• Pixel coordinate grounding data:
- - - - - - -

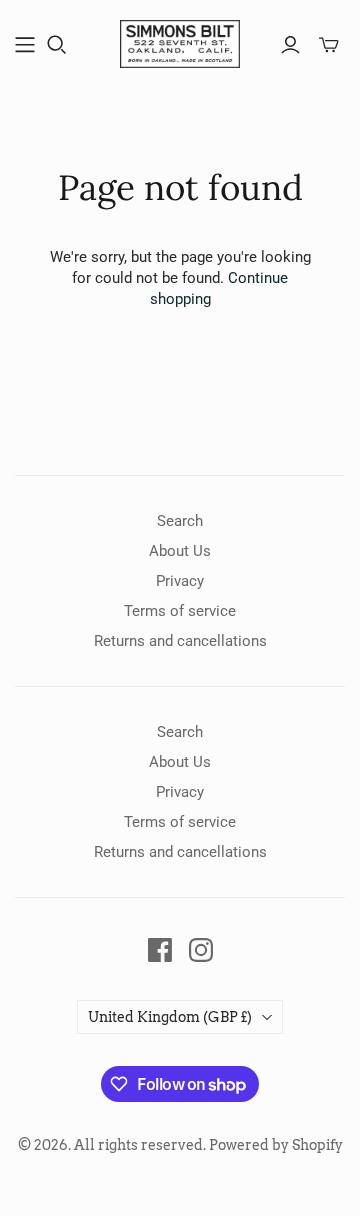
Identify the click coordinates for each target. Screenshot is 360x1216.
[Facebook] (160, 950)
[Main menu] (25, 45)
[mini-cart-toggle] (329, 45)
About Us (180, 551)
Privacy (180, 581)
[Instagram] (201, 950)
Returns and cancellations (180, 641)
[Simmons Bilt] (180, 41)
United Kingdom (170, 1017)
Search (180, 521)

- - - - - - -

• Action item: Your answer must consist only of the lines from the one containing "About Us (180, 551)" through the last line of the data above, both included, exactly as written.

• Answer to the exercise:
About Us (180, 551)
Privacy (180, 581)
[Instagram] (201, 950)
Returns and cancellations (180, 641)
[Simmons Bilt] (180, 41)
United Kingdom (170, 1017)
Search (180, 521)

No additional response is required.